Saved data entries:
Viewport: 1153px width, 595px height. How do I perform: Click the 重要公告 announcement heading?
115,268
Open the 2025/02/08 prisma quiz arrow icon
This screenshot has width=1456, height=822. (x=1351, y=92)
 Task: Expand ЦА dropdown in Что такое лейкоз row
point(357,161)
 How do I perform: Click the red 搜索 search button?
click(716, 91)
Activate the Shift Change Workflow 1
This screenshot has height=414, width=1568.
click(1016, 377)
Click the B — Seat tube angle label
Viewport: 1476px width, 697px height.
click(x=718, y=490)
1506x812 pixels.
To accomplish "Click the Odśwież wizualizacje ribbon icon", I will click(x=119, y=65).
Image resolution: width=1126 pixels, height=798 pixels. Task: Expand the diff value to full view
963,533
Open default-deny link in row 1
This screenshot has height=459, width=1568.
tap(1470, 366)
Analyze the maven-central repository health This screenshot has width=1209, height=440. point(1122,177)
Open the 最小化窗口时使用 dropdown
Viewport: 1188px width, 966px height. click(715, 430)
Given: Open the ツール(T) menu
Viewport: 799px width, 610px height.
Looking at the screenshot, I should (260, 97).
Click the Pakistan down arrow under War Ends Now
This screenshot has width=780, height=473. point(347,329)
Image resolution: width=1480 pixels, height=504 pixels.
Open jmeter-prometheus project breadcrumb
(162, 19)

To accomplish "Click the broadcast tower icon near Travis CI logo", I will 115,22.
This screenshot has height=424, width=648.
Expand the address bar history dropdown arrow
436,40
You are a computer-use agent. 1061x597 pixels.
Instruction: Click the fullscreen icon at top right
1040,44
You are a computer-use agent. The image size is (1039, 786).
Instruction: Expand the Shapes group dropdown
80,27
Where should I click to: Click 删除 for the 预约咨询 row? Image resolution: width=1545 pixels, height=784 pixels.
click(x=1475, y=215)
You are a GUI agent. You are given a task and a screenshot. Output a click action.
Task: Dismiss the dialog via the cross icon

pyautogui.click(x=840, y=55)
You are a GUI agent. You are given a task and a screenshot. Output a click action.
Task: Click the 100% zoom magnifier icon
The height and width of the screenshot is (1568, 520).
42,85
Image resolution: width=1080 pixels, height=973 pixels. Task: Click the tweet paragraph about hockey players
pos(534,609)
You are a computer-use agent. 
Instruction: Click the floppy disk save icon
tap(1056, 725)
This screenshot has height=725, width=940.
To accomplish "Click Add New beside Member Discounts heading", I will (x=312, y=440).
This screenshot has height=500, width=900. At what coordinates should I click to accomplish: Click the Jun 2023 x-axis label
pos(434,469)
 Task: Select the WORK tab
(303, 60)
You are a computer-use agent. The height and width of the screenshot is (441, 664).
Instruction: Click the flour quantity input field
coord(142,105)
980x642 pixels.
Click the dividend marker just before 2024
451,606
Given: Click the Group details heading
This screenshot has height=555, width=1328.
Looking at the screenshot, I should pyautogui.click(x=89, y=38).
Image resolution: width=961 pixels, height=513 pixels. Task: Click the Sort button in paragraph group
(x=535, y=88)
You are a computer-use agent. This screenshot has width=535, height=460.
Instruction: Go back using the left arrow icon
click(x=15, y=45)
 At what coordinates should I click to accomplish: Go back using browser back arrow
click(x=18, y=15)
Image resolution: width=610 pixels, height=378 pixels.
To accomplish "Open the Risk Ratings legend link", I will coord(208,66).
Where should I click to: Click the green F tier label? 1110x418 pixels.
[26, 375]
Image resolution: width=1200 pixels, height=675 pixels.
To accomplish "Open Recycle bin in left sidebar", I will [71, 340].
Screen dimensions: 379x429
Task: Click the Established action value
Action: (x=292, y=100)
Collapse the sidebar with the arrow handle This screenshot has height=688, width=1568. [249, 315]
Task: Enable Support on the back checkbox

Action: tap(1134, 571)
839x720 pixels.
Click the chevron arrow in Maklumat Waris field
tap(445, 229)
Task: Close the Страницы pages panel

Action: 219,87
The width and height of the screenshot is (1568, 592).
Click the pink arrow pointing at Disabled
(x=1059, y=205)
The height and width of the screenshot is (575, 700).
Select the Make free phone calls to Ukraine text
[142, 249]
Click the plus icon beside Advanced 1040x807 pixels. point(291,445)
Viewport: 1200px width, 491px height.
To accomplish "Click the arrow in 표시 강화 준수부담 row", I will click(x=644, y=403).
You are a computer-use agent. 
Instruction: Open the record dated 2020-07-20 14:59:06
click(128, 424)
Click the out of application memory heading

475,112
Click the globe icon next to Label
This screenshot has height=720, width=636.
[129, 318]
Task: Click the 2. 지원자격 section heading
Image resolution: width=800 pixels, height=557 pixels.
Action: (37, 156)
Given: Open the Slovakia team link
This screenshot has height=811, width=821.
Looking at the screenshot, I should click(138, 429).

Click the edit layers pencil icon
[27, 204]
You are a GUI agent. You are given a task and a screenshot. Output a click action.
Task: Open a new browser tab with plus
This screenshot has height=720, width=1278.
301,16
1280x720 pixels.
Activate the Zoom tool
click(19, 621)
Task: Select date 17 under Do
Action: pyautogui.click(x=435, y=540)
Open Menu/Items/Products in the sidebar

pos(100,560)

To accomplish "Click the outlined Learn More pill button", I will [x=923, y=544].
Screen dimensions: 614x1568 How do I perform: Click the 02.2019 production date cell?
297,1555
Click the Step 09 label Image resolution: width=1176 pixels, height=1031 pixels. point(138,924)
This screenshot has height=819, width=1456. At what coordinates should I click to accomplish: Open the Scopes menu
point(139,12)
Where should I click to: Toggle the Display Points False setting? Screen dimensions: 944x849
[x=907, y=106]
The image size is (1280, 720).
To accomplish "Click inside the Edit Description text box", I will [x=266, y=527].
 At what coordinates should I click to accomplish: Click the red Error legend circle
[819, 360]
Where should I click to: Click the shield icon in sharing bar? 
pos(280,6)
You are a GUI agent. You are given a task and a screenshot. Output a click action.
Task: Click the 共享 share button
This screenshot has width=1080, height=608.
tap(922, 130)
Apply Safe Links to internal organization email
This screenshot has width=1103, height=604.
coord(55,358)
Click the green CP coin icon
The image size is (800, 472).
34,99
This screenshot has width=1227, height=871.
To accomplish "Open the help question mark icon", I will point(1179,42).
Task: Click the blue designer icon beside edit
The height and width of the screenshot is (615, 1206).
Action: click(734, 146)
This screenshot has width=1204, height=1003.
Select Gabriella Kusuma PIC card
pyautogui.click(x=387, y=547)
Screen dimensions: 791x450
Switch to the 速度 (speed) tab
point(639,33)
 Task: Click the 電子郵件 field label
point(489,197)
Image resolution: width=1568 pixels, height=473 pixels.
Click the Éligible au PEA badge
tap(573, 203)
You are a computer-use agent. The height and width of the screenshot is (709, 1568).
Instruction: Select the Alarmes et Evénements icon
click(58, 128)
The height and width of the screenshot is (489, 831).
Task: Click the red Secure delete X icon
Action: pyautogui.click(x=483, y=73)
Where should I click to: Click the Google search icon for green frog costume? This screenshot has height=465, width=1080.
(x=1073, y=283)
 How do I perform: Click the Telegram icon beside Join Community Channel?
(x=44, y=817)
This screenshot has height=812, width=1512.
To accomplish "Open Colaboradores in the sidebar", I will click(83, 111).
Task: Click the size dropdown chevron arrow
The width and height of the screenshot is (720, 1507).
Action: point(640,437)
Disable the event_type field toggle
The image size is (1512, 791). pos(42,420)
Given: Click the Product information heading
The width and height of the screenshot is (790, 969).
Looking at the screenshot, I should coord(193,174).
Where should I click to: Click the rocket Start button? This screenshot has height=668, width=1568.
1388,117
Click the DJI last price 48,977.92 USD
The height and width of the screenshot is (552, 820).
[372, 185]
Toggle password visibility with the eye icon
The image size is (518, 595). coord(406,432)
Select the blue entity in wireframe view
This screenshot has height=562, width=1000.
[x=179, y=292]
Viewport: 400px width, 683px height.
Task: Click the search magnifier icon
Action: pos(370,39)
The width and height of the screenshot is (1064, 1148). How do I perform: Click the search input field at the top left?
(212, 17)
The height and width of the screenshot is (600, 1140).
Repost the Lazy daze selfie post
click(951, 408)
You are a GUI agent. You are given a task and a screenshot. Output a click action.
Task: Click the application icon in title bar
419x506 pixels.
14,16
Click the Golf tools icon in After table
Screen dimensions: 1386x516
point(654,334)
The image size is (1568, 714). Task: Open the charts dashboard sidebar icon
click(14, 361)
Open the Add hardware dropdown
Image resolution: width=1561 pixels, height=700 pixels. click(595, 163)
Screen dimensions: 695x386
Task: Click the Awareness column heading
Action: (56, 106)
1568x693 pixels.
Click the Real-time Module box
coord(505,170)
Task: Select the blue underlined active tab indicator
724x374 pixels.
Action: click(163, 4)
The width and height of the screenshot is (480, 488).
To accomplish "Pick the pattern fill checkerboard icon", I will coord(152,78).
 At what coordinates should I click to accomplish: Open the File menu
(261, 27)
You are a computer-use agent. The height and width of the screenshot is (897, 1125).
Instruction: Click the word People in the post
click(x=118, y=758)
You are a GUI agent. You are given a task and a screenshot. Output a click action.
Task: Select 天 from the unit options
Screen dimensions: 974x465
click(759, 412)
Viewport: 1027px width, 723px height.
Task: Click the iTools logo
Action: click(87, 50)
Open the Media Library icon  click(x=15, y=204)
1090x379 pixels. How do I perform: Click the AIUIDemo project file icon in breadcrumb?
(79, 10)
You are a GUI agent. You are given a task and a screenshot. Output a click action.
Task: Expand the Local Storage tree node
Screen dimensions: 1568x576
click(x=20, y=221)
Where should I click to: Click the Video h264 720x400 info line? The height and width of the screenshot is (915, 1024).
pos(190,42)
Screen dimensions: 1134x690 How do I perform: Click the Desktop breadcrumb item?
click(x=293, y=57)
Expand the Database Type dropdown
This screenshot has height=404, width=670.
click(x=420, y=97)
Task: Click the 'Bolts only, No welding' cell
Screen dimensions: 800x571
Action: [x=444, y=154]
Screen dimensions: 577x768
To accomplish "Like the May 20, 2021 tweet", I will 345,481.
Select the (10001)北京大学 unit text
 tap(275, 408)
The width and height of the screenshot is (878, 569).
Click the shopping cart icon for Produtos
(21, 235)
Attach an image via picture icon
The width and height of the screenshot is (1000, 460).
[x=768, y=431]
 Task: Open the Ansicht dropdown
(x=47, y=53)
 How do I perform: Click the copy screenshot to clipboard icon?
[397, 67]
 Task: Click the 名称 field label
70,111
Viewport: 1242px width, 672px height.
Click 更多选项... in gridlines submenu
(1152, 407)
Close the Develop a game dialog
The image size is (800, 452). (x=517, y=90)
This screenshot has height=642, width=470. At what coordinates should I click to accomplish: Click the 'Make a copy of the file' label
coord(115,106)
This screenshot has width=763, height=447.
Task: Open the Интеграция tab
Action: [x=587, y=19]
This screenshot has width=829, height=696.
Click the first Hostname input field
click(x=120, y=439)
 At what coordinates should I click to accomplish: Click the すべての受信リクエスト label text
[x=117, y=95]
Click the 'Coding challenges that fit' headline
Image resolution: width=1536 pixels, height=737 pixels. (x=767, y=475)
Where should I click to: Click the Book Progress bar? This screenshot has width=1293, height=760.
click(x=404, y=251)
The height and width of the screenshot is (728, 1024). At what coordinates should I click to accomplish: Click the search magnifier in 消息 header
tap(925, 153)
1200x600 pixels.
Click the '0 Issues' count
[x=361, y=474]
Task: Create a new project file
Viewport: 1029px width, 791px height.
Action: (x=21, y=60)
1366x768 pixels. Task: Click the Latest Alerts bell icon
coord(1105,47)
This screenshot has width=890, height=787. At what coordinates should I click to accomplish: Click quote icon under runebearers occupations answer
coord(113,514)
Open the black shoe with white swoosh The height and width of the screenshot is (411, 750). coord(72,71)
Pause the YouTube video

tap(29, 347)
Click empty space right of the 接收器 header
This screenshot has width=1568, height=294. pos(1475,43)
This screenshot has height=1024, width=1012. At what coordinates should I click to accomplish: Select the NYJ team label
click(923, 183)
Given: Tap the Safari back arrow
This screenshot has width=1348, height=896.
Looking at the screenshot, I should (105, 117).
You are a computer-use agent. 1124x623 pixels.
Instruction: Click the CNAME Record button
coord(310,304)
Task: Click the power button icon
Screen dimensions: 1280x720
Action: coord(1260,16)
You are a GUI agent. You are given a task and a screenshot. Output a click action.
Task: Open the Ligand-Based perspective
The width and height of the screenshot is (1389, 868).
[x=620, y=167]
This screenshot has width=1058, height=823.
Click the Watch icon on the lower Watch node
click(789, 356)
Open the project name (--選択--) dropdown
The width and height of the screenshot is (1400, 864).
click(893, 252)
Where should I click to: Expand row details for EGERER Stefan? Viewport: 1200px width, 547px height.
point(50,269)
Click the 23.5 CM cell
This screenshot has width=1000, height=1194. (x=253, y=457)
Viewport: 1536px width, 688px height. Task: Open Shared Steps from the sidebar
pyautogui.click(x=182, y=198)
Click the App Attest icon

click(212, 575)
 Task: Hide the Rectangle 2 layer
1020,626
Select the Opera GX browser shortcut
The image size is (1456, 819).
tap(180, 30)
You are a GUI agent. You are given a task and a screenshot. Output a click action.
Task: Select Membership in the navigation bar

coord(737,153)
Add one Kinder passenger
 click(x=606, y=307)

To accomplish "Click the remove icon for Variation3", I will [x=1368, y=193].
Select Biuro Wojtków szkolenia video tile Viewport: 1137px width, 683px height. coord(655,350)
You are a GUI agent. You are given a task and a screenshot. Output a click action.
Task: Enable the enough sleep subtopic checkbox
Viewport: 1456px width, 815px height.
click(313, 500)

## Description of the task:
All lines in the records above with "plus" need to be found and copied.

## Solution to the exercise:
Click the plus icon beside Advanced 1040x807 pixels. point(291,445)
Task: Open a new browser tab with plus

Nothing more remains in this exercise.